**Compiti da svolgere:**
**A.** Modifica il testo sul giorno in metrò riscrivendo il passo che comincia con "Quel giorno in" e termina con "andare e ritornare.", dove "metrò" va sostituito con "metropolitana".
**B.** Rispondi a queste domande in base al testo sul giorno in metrò.
(i) Quali due esempi sportivi vengono citati per descrivere qualcosa che salva all'ultimo?
(ii) Quali mezzi di trasporto sono nominati per andare e ritornare?
(iii) Che cosa c'è stato, al posto delle parole, nel momento in cui è arrivata la sentenza?
**C.** Prosegui il testo sul giorno in metrò a partire dal punto in cui si interrompe.

**Testo di partenza:**
Quel giorno in metrò in cui la carta è stata sconfitta

Purtroppo è arrivato. Il giorno. Quel giorno. Il giorno che immaginavo, aspettavo, temevo. Perché ogni mattina, andando, mi domandavo sarà forse oggi? Perché ogni sera, rincasando, mi chiedevo sarà forse adesso? E non era. Non era mai. Per magia, per fortuna. Come quei gol in pieno recupero, come quei canestri da tre a tempo scaduto che ti salvano all'ultimo, tutte le volte accadeva qualcosa che smentiva i miei presagi. Anche se in fondo al cuore sapevo che invece la sentenza era solo rinviata magari al mattino dopo, alla sera dopo, magari a quando ventiquattro ore dopo avrei ripreso lo stesso bus, tram, metrò per andare e ritornare.
E adesso sono qui, sconfitto, abbattuto. Ho ancora negli occhi il momento esatto in cui è arrivata la sentenza. Non ci sono state parole, solo un terribile silenzio di tutti con gli occhi bassi a guardare qualcosa. Proprio quel qualcosa motivo stesso della sentenza, della condanna, della prigione a vita a cui mi e ci ha condannato quel giudice un po' cretino e un po' superficiale che sta dentro tutti noi. Le motivazioni della sentenza parlano chiaro, il dispositivo non lascia adito a dubbi: ce la siamo cercata e ce ne stiamo cercando altre di sentenze simili. Perché sarà così per sempre e oggi è stato solo un assaggio. La via è ormai impietosamente tracciata e sarà una galera. Una galera delle relazioni vere, del conoscersi, degli incroci di sguardi, di vita, di sorrisi, delle possibilità di conoscersi. Una galera degli approfondimenti mancati, della possibilità di accompagnare i nostri pensieri e la nostra crescita a qualcosa più di una fugace e bulimica lettura fast-food di wikinozioni e cinguettii e cose da dire su facebook e giochi da fare online che ti razzlano la vita o angrybirdano l'esistenza.

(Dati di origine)
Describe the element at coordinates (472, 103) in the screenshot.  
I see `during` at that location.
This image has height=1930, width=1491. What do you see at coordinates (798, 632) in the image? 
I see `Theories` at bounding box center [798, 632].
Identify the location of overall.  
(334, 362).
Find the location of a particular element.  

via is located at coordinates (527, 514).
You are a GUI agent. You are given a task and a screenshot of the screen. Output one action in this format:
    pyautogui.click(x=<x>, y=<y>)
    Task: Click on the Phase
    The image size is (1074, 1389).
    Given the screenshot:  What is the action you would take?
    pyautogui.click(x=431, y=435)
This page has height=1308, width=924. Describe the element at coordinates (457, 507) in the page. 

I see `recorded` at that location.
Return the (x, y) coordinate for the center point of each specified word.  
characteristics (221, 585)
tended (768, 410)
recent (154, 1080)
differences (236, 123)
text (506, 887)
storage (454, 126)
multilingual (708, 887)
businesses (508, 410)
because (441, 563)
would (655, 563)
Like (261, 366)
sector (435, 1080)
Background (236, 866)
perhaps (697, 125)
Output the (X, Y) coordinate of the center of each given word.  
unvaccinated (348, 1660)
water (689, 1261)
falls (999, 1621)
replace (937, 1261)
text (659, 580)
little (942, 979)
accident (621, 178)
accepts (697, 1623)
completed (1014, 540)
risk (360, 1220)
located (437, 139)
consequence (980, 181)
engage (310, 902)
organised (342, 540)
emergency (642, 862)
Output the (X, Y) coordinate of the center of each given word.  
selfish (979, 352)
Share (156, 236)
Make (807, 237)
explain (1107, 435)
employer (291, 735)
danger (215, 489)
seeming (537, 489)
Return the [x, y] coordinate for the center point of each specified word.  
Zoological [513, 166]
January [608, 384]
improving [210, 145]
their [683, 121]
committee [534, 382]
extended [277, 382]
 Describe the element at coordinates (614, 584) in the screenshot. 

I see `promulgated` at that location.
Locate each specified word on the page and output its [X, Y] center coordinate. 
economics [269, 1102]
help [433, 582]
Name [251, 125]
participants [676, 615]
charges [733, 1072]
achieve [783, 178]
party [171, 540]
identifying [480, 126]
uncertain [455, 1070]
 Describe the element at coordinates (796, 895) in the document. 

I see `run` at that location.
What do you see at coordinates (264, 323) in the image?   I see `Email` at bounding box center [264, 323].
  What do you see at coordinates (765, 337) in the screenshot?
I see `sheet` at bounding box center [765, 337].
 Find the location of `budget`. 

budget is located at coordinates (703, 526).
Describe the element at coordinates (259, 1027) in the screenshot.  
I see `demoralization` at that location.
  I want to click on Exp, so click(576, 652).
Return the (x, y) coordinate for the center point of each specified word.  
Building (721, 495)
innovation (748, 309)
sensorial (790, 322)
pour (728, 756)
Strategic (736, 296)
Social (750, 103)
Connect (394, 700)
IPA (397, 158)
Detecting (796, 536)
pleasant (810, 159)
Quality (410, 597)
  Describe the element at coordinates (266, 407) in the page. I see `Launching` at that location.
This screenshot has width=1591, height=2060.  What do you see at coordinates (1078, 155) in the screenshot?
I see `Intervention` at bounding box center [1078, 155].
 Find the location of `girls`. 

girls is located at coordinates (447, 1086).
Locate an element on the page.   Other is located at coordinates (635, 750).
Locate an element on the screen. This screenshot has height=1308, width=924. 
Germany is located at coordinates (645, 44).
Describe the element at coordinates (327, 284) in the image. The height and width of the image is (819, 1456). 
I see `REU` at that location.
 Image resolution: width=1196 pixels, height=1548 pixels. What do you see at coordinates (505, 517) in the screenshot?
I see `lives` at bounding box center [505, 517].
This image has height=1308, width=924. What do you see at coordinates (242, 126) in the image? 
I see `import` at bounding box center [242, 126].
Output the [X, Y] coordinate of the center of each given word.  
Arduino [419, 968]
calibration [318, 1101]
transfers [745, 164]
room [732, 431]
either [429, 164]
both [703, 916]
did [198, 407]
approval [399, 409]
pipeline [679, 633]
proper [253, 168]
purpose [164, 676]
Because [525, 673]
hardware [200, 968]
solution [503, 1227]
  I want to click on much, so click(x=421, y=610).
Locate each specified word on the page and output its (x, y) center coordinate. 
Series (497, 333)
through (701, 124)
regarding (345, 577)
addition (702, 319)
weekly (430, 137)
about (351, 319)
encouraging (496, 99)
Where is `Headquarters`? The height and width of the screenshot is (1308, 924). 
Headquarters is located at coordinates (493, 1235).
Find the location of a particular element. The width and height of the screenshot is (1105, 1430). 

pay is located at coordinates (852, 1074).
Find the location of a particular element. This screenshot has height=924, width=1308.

**Risposte ai compiti:**
**A.**
Quel giorno in metropolitana in cui la carta è stata sconfitta

Purtroppo è arrivato. Il giorno. Quel giorno. Il giorno che immaginavo, aspettavo, temevo. Perché ogni mattina, andando, mi domandavo sarà forse oggi? Perché ogni sera, rincasando, mi chiedevo sarà forse adesso? E non era. Non era mai. Per magia, per fortuna. Come quei gol in pieno recupero, come quei canestri da tre a tempo scaduto che ti salvano all'ultimo, tutte le volte accadeva qualcosa che smentiva i miei presagi. Anche se in fondo al cuore sapevo che invece la sentenza era solo rinviata magari al mattino dopo, alla sera dopo, magari a quando ventiquattro ore dopo avrei ripreso lo stesso bus, tram, metropolitana per andare e ritornare.

**B.**
(i) I gol in pieno recupero e i canestri da tre a tempo scaduto.
(ii) Il bus, il tram e il metrò.
(iii) Un terribile silenzio di tutti, con gli occhi bassi a guardare qualcosa.

**C.**
Oggi è purtroppo successo che sono salito su un vagone del metrò e per la prima volta in vita mia ho trovato tutti, proprio tutti, una ventina di persone, con lo smarthphone e il tablet e il kindle in mano. Non c'era traccia di gente con libri e giornali o che parlasse, che pensasse con gli occhi a vagare altrove, magari immaginando, sognando, soffrendo o semplicemente dormendo in piedi. Tutti erano con gli occhi schiacciati sui display, con i pollici ipertrofici a sfregarli su e giù e con la testa che avanti così sarà presto l'esatto contrario di ipertrofico.

Commenti

Raoul Pontalti

Sab, 29/03/2014 - 17:45

Ma tu pensa alla reazione di quello che sulla caravella o sulla carrozza vedeva la gente con la carta in mano anziché il papiro o la pergamena...e prima ancora quello che vedeva in mano alla gente (poca...) il papiro in luogo delle tavole bronzee o di terracotta...

cgf

Sab, 29/03/2014 - 21:15

più dura scrivere sula sabbia, vero?